The European Union is escalating pressure on Microsoft over information it says is still missing about generative AI risks connected to Bing. The warning comes under the Digital Services Act (DSA), the bloc’s online governance regime for major digital services.
At issue is whether Microsoft has supplied the data the Commission asked for after a request for information focused on generative AI tools. The Commission has given Microsoft until May 27 to provide the requested material or risk enforcement action.
Why the EU is pressing Microsoft
Back in March, the EU asked Microsoft and other tech giants for information about systemic risks posed by generative AI tools. On Friday, the Commission said Microsoft had failed to provide some of the documents it requested.
The Commission’s language changed after an update to its press release. An earlier version said the EU had not received an answer from Microsoft. The revised version instead said the Commission was stepping up enforcement action “following an initial request for information.”
The missing information concerns Bing’s generative AI features.
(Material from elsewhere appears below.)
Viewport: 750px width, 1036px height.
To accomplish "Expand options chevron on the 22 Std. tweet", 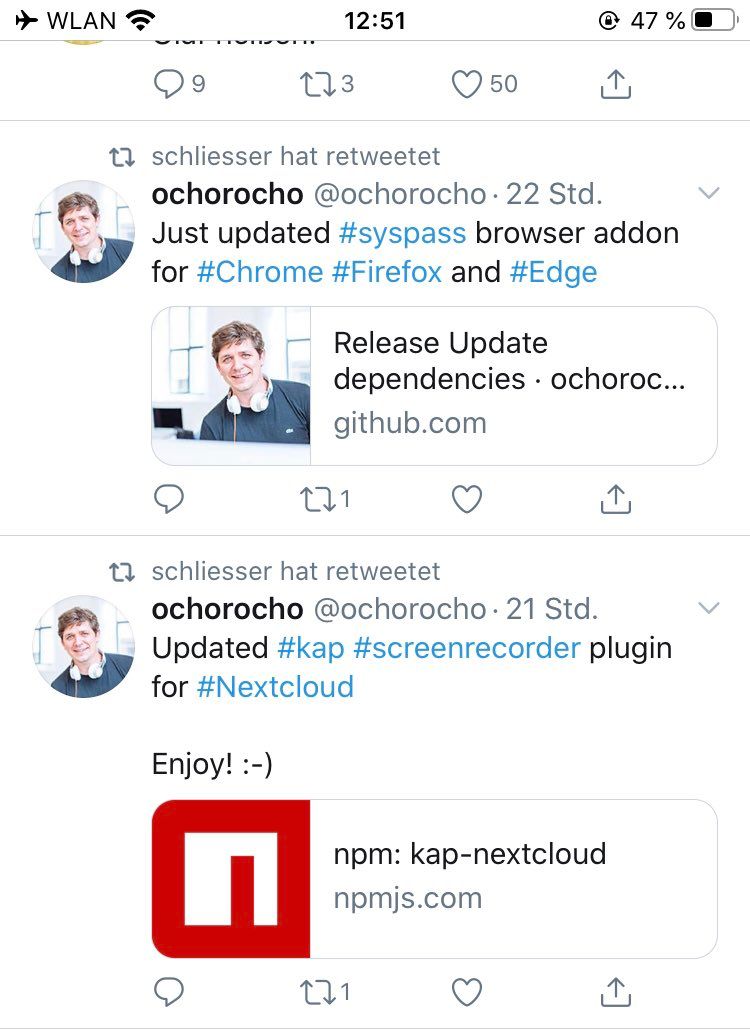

The Commission specifically pointed to the AI assistant “Copilot in Bing” and the image generation tool “Image Creator by Designer.”
The EU said its concerns center on risks these tools may pose to civic discourse and electoral processes. That makes the request more than a paperwork dispute: it sits inside the DSA’s broader system for forcing large platforms to assess and reduce systemic risks.
The financial stakes under the DSA
The immediate fine Microsoft faces could reach up to 1% of its global annual turnover. Under the DSA, that standalone penalty can apply when a company gives incorrect, incomplete or misleading information in response to a formal request for information.
For Microsoft, that could amount to up to a couple of billion dollars. The company reported revenue of $211.92 billion in the fiscal year ended June 30, 2023.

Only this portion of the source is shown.